Tuesday, September 27, 2011

I'm a Good Person

by Aleta Kay

     Most people seem to think they are good enough to get to heaven. Many religions and even Christian denominations seem to teach this. It is absolutely false. If we could be good enough then Jesus died for nothing.
     From the Garden of Eden until Christ's crucifixion a blood sacrifice was necessary to absolve people of their sins. It started when God killed two animals to make clothing for Adam and Eve. When they ate of the forbidden fruit and became conscious of their nakedness, they then had to be clothed. They did not know shame or embarrassment until then.
     Since that time God demanded a sacrifice periodically for atonement.
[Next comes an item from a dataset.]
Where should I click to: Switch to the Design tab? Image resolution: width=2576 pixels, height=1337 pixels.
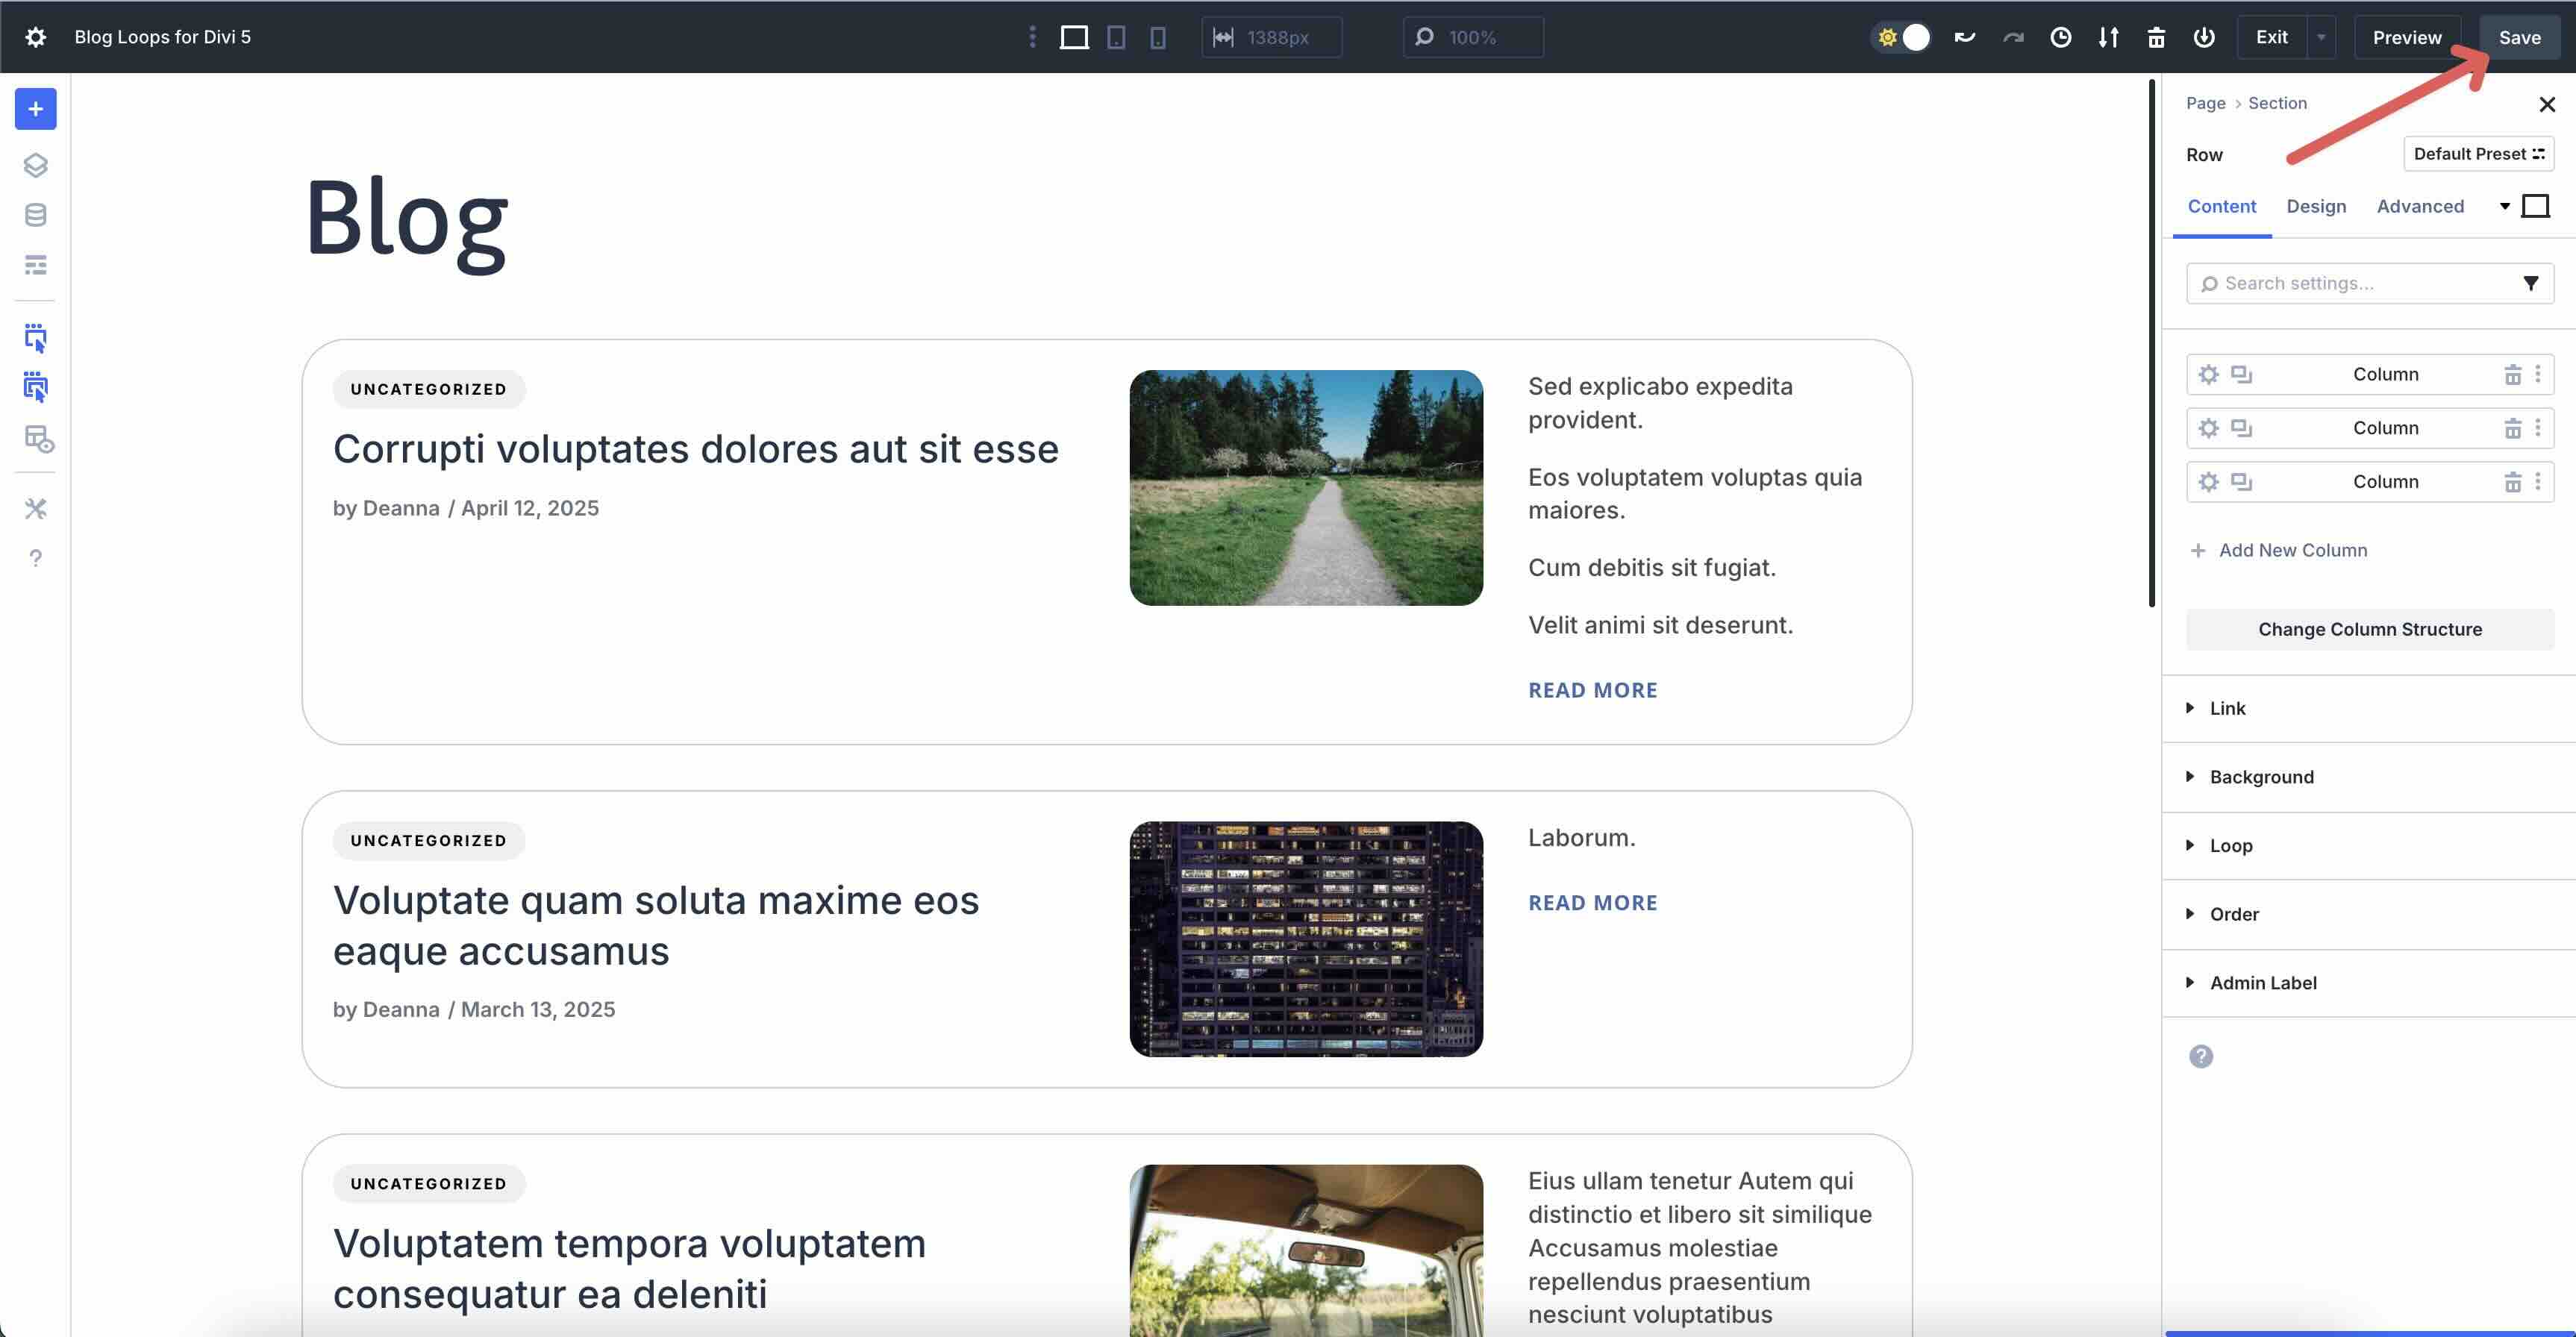tap(2317, 206)
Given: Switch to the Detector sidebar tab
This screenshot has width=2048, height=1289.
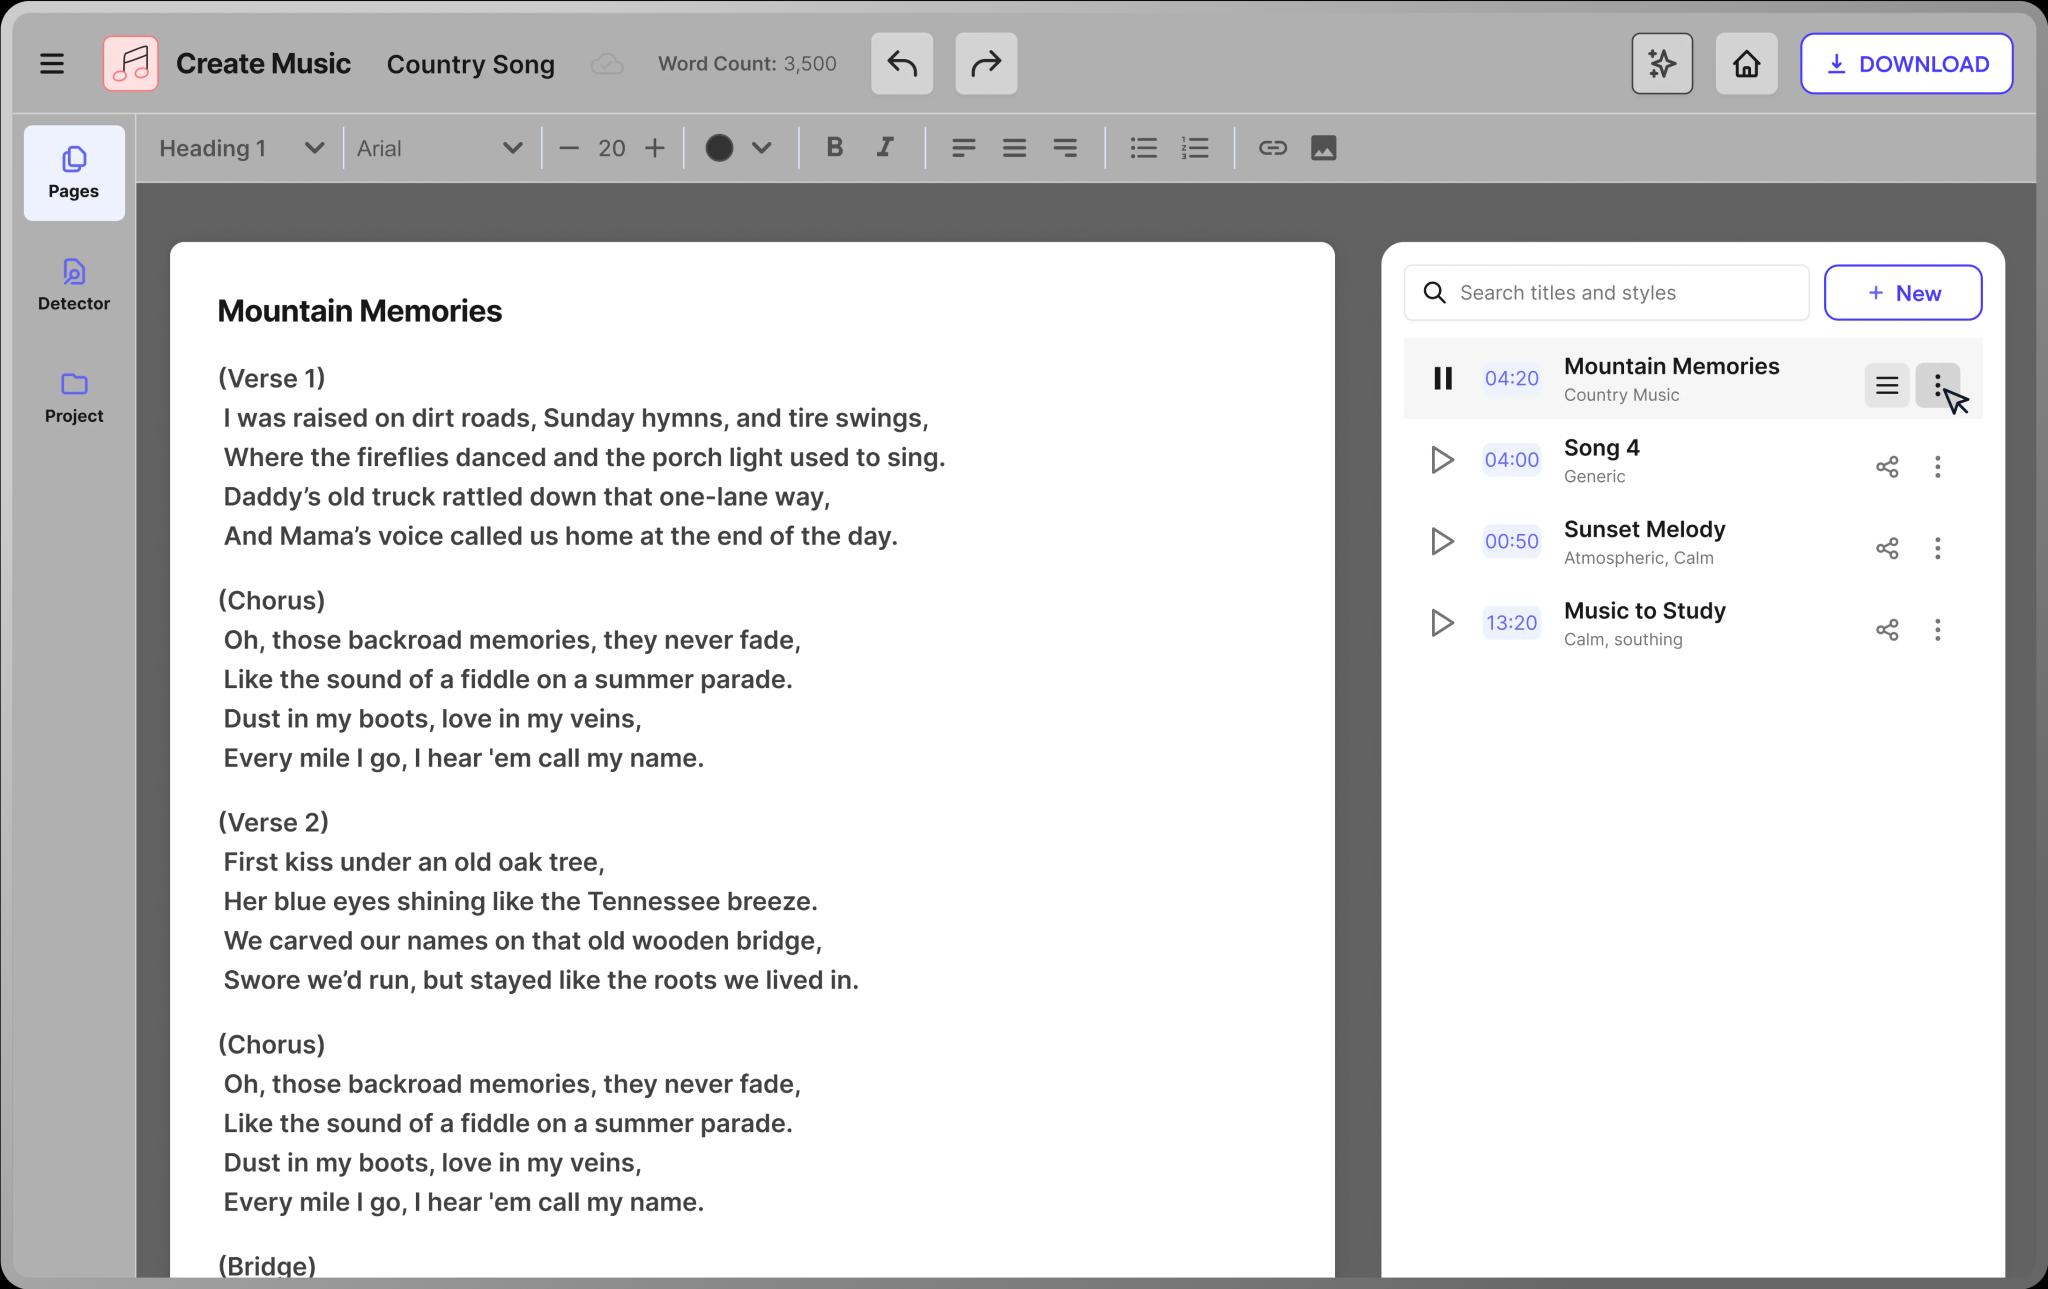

I don't remember when it became a yearly sacrifice because God instituted many feasts and and holy days when sacrifices were made, but at least once a year the high priest would go into the Holy of Holies in the temple and offer the blood of slain bulls and sheep for the atonement of the sins of the people.
     When the Jews were held captive as slaves in Egypt for 400 years, God at last heard the cries of His mistreated people and decided to send a deliverer in the form of Moses. Moses repeatedly asked Pharoah to let the people go. Pharoah was an unstable man and could not make up his mind. He would agree and then change his mind. Every time he said no God sent a plague to show His power and to give Pharoah the opportunity to change his mind and do what was right. After the fifth plague God divided the land so that the plagues only affected the Egyptians, not the Jews. Still, Pharoah remained stubborn.
     The tenth plague promised by God was the death of the firstborn of every household. The Jews were told to prepare a lamb, the best of the flock, one per household, more if it was a large family. The blood of the lamb was to be stricken on the lintel and sides of the doorposts of their dwellings (making the points of a cross). They were then to roast the lamb and eat it quickly. If they had the blood of the lamb on the doorposts as directed they would not lose their firstborn child. If they did not they also would lose the firstborn, just as the Egyptians. They were then to leave hurriedly at dawn when the Egyptians awoke and found their firstborn dead. It wasn't until then that Pharoah agreed to let them go. In fact, he sent them away. (Then he was sorry he did and chased after them with his army, but that's another event.)
     Centuries later when Jesus came on the scene, He was pronounced, "the Lamb of God that takes away the sin of the world." Scripture says He was led before Pilot as a lamb to the slaughter. Jesus Himself said, "I am the way, the truth, and the life; and no man comes to the Father except by Me." If anyone half as good as He were treated this way today there would be an outcry from the public and justice would be demanded. Yet no one cried out in His defense and said His treatment was unjust or inhumane.
     How in the world do any of us dare to think we can be good enough for a just, holy and perfect God? Our only defense is the blood of Christ, shed on a cruel cross, or tree, on a hill shaped like a skull called Golgotha. How dare we, who claim His name, dare to continue to live in our sins and excuse ourselves? Scripture says Jesus is our righteousness. We have none of our own. We are every one of us guilty before God, and if God the Father doesn't see the shed blood of Christ, the Lamb of God, applied to our lives, we will not enter into the kingdom of Heaven or the New Jerusalem.
     We will not be perfect in this life because we are stuck in this sinful flesh, but we must not excuse our sin. We must constantly fight our flesh and try to do what is right in God's sight because this life is temporary. Heaven and hell are both waiting. Don't be one of those that faces Jesus and He says, "Depart from Me; I never knew you." The word Christian means follower of Christ. If you're going to claim to be a Christian, then do your best to live like one. There will be a reckoning day.